Hurricane Idalia marks the first major hurricane landfall of the 2023 season, 11 months since Hurricane Ian. The landfall in the Big Bend region of Florida brought damage to a relatively small number of properties because of the sparse population in this part of the state. Notably, this part of the coastline had only seen three category-3 or higher storms make landfall since 1900.
- Hurricane Idalia made landfall 7:45 AM EDT Wednesday, August 30 as a high-end category-3 hurricane, with maximum sustained winds of 125 mph.
- The storm moved ashore near Keaton Beach, FL after a period of rapid intensification peaking at category-4 status before slightly weakening upon landfall.
- The landfall in the Big Bend region of Florida brought damage to significantly fewer properties in a relatively sparsely populated part of the state than the last major landfalling hurricane in Florida, Ian in 2022.
Another Rapidly Intensifying Gulf of Mexico Hurricane
Extreme Warmth in Gulf of Mexico Fueled Rapid Intensification: Once Idalia cleared the western tip of Cuba, the storm experienced sea surface temperatures that ranged from 2-5°F above the 1981-2010 average, and it encountered surface waters near 90°F. The National Hurricane Center reported intensity at 5 am EDT on August 29 and 30 of 75 mph and 130 mph, respectively, corresponds to a 55 mph increase in 24 hours. After touching category-4 strength briefly, an eyewall replacement cycle weakened Idalia, making landfall as a category-3 hurricane near Keaton Beach, Florida less than three hours later.
Rapid intensification before landfall is increasing at an accelerating rate in recent years. In the Atlantic basin, 18 out of 32 hurricanes that formed since 2020 rapidly intensified. Hurricane Ian (2022) and Idalia both achieved this pre-landfall RI criteria. Of 56 tropical cyclones since 1980 to cause at least $1B of insured loss, 73% of them underwent rapid intensification according to a study from Climate Central.
Publicly Available Loss Estimates
Industry Loss Estimates: A range of insurance loss estimates have been provided for Hurricane Idalia in publicly sourced data below. The range of estimates is predominantly a factor of the timing of the assessment. Early indications of potential impacts to the Tampa metropolitan region resulted in materially higher estimates. When it became evident that Idalia would stay further west, the trend was for a decrease in insured loss estimates.
The Timeline of Hurricane Idalia
Near Ideal Track to Minimize Population Impact
Leveraging high resolution Kontur population data along with the swath of hurricane force winds, the placement of Idalia’s landfall was in one of the least populated areas of the Florida coastline. Tracking across a heavily forested area of inland Florida, extensive tree damage was seen resulting in 288,000 customers without power on Wednesday August 30.

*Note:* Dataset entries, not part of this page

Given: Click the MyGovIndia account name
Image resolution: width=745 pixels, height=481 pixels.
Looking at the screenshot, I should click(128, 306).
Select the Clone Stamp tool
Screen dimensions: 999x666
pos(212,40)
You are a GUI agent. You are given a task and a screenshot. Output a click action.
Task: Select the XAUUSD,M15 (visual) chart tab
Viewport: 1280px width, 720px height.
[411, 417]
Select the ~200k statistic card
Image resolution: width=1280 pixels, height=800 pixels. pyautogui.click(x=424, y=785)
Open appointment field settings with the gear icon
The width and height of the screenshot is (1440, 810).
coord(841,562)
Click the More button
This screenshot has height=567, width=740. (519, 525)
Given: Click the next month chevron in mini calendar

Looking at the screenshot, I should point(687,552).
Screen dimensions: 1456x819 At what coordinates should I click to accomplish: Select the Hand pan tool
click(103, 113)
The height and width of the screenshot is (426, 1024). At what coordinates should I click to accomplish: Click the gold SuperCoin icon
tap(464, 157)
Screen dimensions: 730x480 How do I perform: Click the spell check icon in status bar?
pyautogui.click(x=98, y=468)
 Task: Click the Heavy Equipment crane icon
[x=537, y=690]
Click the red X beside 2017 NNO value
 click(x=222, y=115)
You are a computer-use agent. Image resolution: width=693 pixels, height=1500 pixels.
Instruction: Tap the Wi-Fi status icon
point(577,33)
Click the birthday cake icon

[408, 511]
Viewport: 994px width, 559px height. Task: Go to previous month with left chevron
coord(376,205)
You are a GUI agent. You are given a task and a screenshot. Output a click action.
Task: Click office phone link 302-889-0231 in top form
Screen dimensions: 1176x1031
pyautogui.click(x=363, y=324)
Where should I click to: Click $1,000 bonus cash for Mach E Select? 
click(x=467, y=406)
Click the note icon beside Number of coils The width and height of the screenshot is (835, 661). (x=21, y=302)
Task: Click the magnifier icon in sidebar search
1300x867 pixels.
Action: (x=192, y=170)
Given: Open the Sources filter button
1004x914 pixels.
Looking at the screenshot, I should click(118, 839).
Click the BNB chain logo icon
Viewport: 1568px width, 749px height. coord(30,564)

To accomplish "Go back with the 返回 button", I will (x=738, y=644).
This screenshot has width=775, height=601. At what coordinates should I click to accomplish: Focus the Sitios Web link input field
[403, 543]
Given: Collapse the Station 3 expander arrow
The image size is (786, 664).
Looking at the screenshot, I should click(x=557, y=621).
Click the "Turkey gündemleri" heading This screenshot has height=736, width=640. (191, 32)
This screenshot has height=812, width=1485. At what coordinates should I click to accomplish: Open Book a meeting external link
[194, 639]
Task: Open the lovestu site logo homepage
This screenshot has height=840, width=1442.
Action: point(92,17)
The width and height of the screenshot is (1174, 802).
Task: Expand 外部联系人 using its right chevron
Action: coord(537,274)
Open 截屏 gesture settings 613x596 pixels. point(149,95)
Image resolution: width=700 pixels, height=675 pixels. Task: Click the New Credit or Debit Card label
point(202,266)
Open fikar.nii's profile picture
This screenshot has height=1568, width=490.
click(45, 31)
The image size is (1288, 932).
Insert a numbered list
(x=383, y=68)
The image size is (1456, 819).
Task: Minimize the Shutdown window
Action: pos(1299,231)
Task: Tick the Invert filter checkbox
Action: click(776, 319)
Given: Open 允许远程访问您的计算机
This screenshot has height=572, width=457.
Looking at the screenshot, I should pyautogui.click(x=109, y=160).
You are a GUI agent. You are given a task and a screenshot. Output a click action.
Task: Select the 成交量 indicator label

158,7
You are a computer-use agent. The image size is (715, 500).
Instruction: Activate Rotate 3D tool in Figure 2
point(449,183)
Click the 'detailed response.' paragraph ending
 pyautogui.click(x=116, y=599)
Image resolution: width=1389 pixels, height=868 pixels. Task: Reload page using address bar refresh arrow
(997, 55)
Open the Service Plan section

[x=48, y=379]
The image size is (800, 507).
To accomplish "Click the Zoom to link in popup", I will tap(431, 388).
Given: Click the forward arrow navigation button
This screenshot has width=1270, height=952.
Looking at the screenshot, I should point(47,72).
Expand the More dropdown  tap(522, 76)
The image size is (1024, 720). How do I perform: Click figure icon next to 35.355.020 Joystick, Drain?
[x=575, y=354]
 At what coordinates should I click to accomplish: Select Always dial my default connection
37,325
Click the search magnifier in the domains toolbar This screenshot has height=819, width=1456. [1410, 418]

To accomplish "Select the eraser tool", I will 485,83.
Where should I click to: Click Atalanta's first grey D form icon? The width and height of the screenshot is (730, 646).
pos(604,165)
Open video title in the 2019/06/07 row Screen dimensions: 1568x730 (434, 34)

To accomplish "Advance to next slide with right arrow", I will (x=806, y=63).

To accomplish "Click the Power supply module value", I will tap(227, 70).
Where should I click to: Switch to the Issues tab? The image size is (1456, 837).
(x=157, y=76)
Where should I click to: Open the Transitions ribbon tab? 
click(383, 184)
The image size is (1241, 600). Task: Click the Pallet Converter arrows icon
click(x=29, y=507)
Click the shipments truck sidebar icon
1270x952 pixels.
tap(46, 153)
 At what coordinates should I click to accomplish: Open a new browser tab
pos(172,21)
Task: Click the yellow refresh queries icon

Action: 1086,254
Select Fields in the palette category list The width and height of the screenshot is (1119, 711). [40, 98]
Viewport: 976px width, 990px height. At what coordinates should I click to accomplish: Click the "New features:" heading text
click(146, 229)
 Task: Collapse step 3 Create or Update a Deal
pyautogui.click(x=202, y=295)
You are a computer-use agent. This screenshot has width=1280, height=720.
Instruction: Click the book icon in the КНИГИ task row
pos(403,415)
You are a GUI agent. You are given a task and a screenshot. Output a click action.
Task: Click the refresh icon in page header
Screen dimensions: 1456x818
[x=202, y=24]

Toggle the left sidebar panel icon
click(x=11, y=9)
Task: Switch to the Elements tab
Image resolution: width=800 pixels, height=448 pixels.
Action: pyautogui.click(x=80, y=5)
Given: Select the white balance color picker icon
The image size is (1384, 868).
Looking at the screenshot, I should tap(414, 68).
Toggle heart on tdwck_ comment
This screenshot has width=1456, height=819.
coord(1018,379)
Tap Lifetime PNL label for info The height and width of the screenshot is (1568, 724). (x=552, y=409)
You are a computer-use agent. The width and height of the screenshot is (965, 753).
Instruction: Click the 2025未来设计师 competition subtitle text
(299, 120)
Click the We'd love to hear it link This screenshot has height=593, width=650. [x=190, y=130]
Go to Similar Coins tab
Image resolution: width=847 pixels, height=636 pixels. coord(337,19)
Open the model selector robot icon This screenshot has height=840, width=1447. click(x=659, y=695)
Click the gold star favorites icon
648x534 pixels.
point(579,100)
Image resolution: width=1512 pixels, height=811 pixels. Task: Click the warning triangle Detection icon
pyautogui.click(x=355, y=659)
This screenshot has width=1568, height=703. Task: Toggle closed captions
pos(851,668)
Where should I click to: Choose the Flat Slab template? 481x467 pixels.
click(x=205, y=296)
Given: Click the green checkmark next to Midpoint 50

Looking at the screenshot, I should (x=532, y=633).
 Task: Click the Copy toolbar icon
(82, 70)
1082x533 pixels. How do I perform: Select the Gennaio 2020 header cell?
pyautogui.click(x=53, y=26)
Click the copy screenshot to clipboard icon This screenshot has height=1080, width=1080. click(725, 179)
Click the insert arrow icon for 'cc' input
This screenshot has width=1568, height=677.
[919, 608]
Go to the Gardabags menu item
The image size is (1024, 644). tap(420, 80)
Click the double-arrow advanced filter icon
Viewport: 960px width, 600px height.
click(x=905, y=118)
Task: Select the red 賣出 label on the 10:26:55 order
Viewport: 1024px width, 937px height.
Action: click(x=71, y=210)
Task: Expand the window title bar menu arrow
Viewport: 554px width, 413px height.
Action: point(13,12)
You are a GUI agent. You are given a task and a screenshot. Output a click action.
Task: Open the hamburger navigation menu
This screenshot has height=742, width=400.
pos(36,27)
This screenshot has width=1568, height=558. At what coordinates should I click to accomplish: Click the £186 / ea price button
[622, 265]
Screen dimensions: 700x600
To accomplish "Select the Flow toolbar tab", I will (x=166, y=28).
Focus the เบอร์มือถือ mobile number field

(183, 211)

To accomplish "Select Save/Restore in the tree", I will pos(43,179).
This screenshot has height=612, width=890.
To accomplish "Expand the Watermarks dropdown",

Storm Surge Worsening with Sea Level Rise
Along the Gulf of Mexico, coastal northwest Florida is a low-lying region with largely undeveloped tidal marsh and hardwood forest, which is adversely impacted by sea level rise due to global warming in recent years. According to NOAA’s global and regional sea level rise scenarios for the US (2022), sea level rise in the Big Bend region is projected to be 22-25 percent higher than the global average by year 2060. This is above the 5 inches of sea level rise from 1920 to 2000 and an additional 6 inches seen in the last 20 years. Record storm surge occurred along the west coast of Florida at the Alafia River.
Due to its relatively low ground elevation and a higher-than-global-average rate of sea level rise, the Big Bend region is currently experiencing tidal marshland migrating landward to encroach and replace coastal forests at unprecedented rates, thereby creating “ghost forests”. As a result of vegetation decline and higher tide level, coastal communities are more vulnerable to climate disruption through sea level rise and subsequent saltwater intrusion, as well as the wind and storm surge damage as hurricane events can push more water onshore.
Areas of Confidence Relative to a Changing Climate
To enhance the advisory capabilities in quantifying climate change, GC developed US/Caribbean Sea Level Rise inundation maps and risk score maps (2020-2100) for use in portfolio physical climate risk assessment. With high confidence of continued sea level rise accelerating through the century, this product evaluates heightened areas of concern on the US and Caribbean coastline. Ultimately, the product assesses the sustainability of the long-term business growth strategies in coastal regions such as the Big Bend of Florida.
In addition to damaging storm surge, excessive inland precipitation transpired well inland from the Big Bend Region of Florida. As Idalia evolved into a post tropical storm, rainfall amounts in excess of 10 inches were recorded across the Carolinas and Georgia. 13.55 inches in Holly Hill, SC was the highest total recorded. Increasing precipitation potential in landfalling tropical cyclones is one of the stronger signals seen for impacts in a warming climate as the atmosphere can hold higher levels of moisture.